GAMbIT Magazine May 2014 | Page 22

ark Souls 2 is the kind of game strategy

guides were made for. Let’s get a few thing

out of the way before I delve into the game a bit more. Dark Souls 2 is not the best looking girl at the ball. Even playing it on the PC (it does look great compared to its console counterparts) on the highest settings, the game isn’t going to win any awards in the looks department. Also, if you are looking for a game that’s glitch free, again you are barking up the wrong tree. Dark Souls 2 is full of environmental glitches (most are harmless and humorous in nature) that make dead enemies fly all over the place as well as getting stuck twitching endlessly in the worlds environment. On top of that, you will also clearly notice that when speech is happening, something as basic as simple mouth movement just doesn’t happen

(I like to imagine everyone is a telepath in DS2).

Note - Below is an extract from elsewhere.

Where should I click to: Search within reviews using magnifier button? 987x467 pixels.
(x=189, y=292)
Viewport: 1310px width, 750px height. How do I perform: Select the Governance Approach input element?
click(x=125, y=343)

What about story? Surely, the story will redeem Dark Souls 2… well, not really, as the story is really nothing more than a few lines of dialogue early in the game. You’re dead and traveling throughout a strange land of limbo to meet the king to cure your curse. That’s as much as you really get in way of exposition, and to be frank, as much as you really need. Okay, okay, but surely the gameplay must soar above all others thus negating everything you have just written, right? Oh, God… It doesn’t, does it?

That would be a resounding yes and… err, no (it’s an acquired taste). Combat is a bit clunky with a less than stellar targeting system, and if you accidentally find yourself surrounded by more than a single enemy thanks in part to the camera, prepare to meet a swift end. Playing Dark Souls 2 on PC using a Xbox 360 works well enough, but the standard button mappings are a mess. As I haven’t played any of the series on a console I don’t know how it compares, but everything just feels like it’s mapped to the wrong button.

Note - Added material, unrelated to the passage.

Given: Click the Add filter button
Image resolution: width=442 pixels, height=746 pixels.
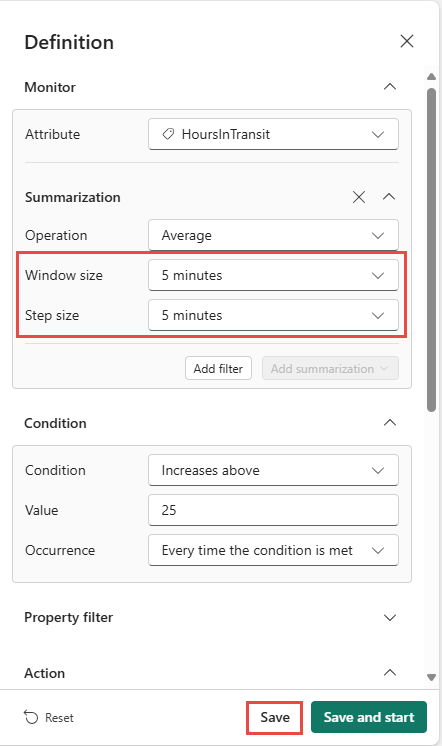Looking at the screenshot, I should point(218,369).
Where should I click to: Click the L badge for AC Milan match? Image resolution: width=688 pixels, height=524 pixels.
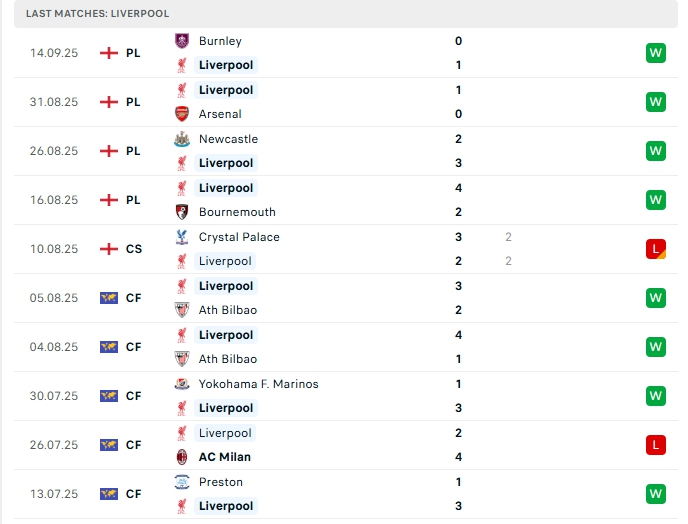click(656, 445)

And yet, after three paragraphs of complaints you might be asking yourself why in the world I gave Dark Souls 2 such a high score? Well, the reason is quite simple, Dark Souls 2 is a bloody fantastic game. It’s been years, probably not since the days of cartridge based games, that I’ve come across a title so unrelentingly difficult and yet so much fun that you can’t stop playing.

Dark Souls 2 almost feels like a nod to the early days of both Nintendo and Sega, when games were hard and gamers were seasoned veterans, slogging through challenge after challenge. Just you and your controller versus the game, locked in mortal battle. Dark Souls 2 captures that feeling, while finding every way possible to kill you. There is a strong possibility that you’ll never finish the game, yet look back on your time fondly. It’s been a long time since a game has made me feel the complete range of emotions; anger, frustration, fear, joy, happiness and on and on.

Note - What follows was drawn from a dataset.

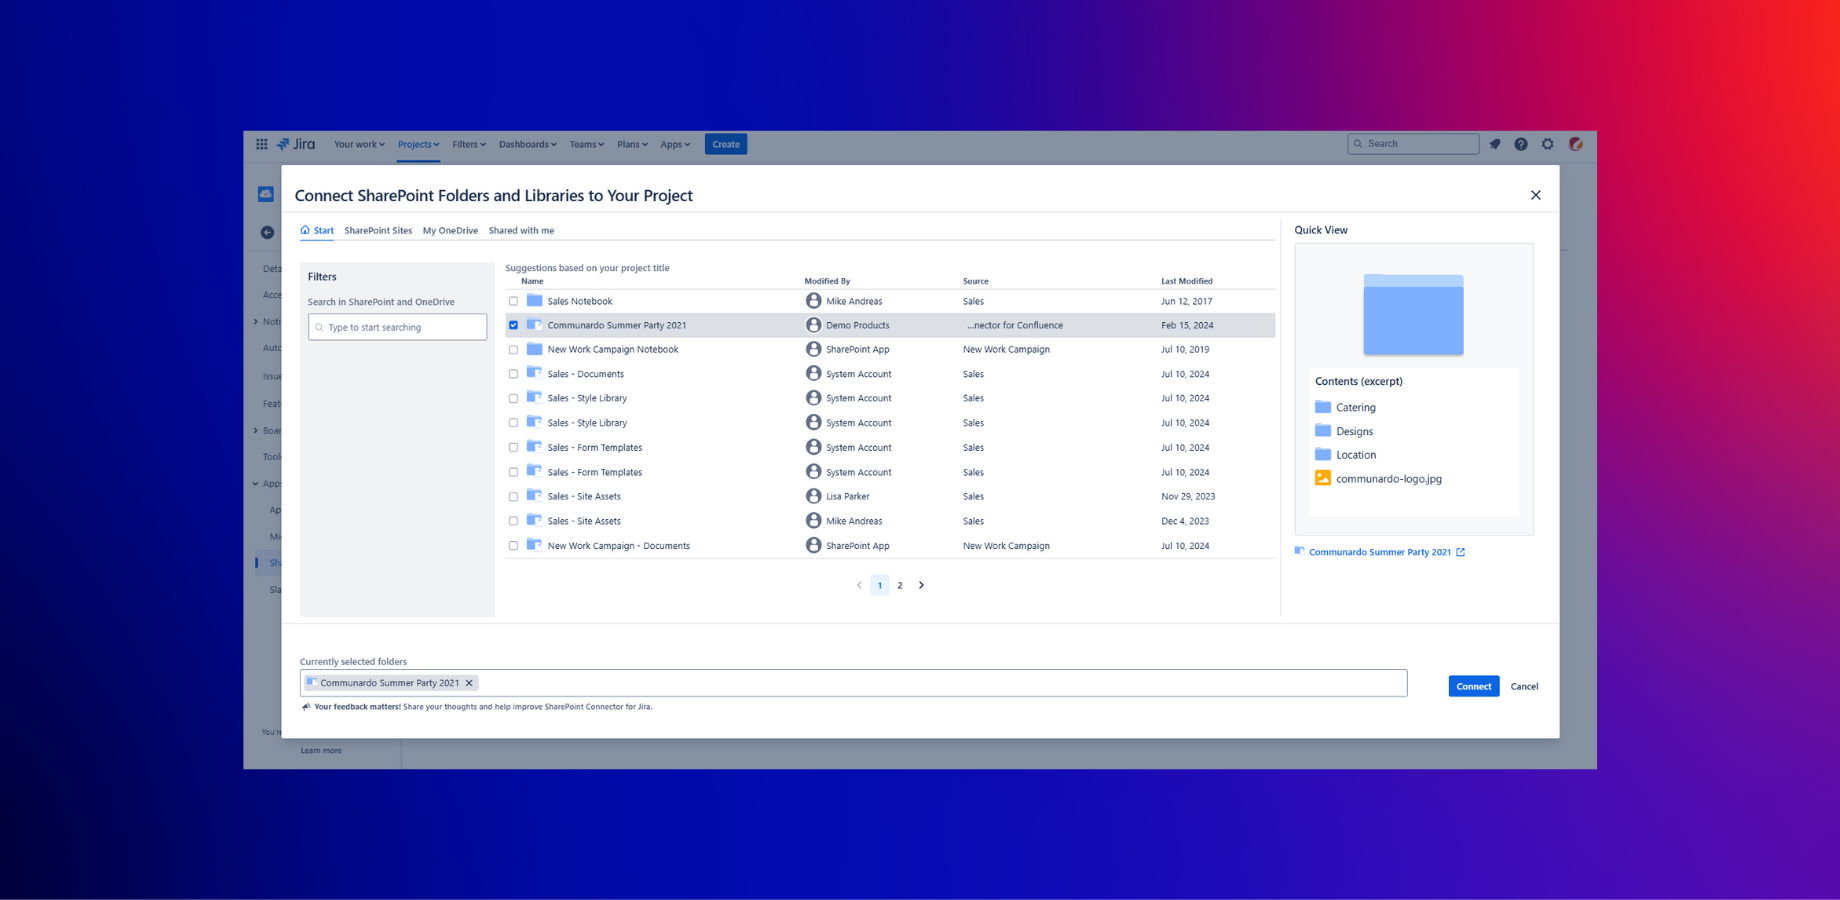The image size is (1840, 900).
Task: Open the My OneDrive tab
Action: 450,231
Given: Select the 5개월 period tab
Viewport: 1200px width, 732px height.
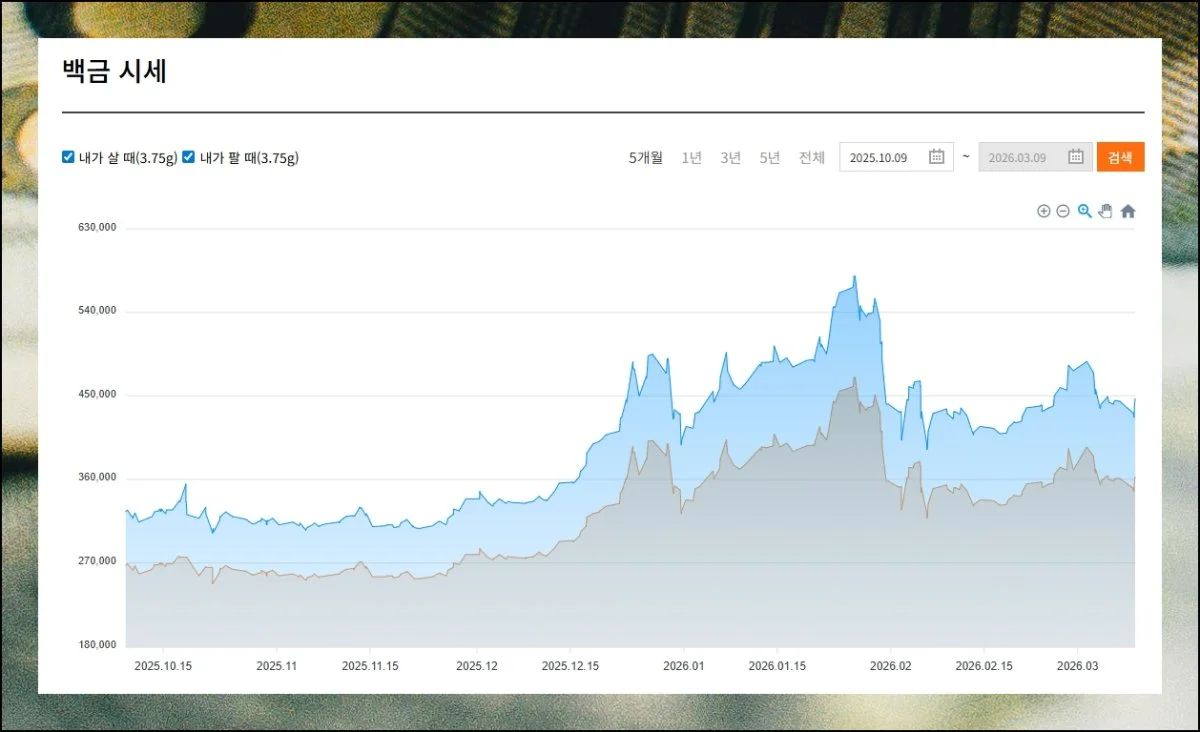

You are playing a game of trial and error here, perhaps only making it a few feet farther than each previous attempt. This sounds like a big turn off, and it might be for the more casual set, but when you meet death it almost always feels like it was your own fault. You will find yourself cursing yourself at your own sheer stupidity than at the game. There was many a time that I nearly broke my controller in half, yet I never felt like quitting or shutting of the game.

Dark Souls 2 claims to be an open world third-person adventure, but I would peg it as more a puzzle game. You see, the world is in fact laid out in a wide open setting allowing you to go down any path you choose ala Grand Theft Auto. What’s different here than in other games is that there is a good possibility that the path you just took, or door you just opened will lead to enemies way outside your current level. Dark Souls 2 never adjusts the level around the player, if you wander into the territory of high level monsters you will die and lose all your progress up to that point. Although, like many an MMO, if you can make it back to where you died you can collect everything you had upon death, mitigated the sting of defeat just a little.

You can build a custom character at the start of your adventure, although it’s not something that you should focus that much on (features are limited), as by leveling up later you can adjust any of your abilities.